The Duke's Children, by Anthony Trollope

Chapter 53

Then I am as Proud as a Queen

During the next day or two the shooting went on without much interruption from love-making. The love-making was not prosperous all round. Poor Lady Mary had nothing to comfort her. Could she have been allowed to see the letter which her lover had written to her father, the comfort would have been, if not ample, still very great. Mary told herself again and again that she was quite sure of Tregear; — but it was hard upon her that she could not be made certain that her certainty was well grounded. Had she known that Tregear had written, though she had not seen a word of the letter, it would have comforted her. But she heard nothing of the letter. In June last she had seen him, by chance, for a few minutes, in Lady Mabel’s drawing-room. Since that she had not heard from him or of him. That was now more than five months since. How could love serve her — how could her very life serve her, if things were to go on like that? How was she to bear it? Thinking of this she resolved, she almost resolved, that she would go boldly to her father and desire that she might be given up to her lover.

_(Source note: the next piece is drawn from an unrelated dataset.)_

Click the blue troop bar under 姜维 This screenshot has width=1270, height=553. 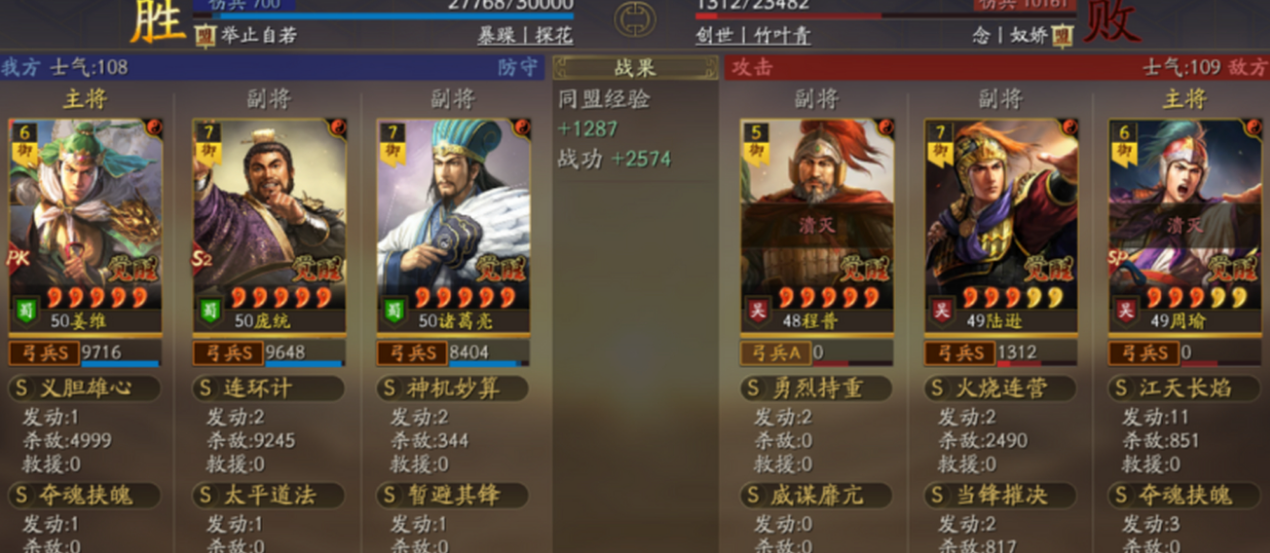(x=119, y=363)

Her brother, although more triumphant — for how could he fail to triumph after such words as Isabel had spoken to him — still felt his difficulties very seriously. She had imbued him with a strong sense of her own firmness, and she had declared that she would go away and leave him altogether if the Duke should be unwilling to receive her. He knew that the Duke would be unwilling. The Duke, who certainly was not handy in those duties of match-making which seemed to have fallen upon him at the death of his wife, showed by a hundred little signs his anxiety that his son and heir should arrange his affairs with Lady Mabel. These signs were manifest to Mary — were disagreeably manifest to Silverbridge — and were unfortunately manifest to Lady Mabel herself. They were manifest to Mrs Finn, who was clever enough to perceive that the inclinations of the young heir were turned in another direction. And gradually they became manifest to Isabel Boncassen. The host himself, as host, was courteous to all his guests. They had been of his own selection, and he did his best to make himself pleasant to them all. But he selected two for his peculiar notice — and those two were Miss Boncassen and Lady Mabel. While he would himself walk, and talk, and argue after his own particular fashion with the American beauty — explaining to her matters political and social, till he persuaded her to promise to read his pamphlet upon decimal coinage — he was always making efforts to throw Silverbridge and Lady Mabel together. The two girls saw it and knew how the matter was — knew that they were rivals, and knew each the ground on which she herself and on which the other stood. But neither was satisfied with her advantage, or nearly satisfied. Isabel would not take the prize without the Duke’s consent; —-and Mabel could not have it without that other consent. ‘If you want to marry an English Duke,’ she once said to Isabel in that anger which she was unable to restrain, ‘there is the Duke himself. I never saw a man so absolutely in love.’ ‘But I do not want to marry an English Duke,’ said Isabel, ‘and I pity any girl who has any idea of marriage except that which comes from a wish to give back love for love.’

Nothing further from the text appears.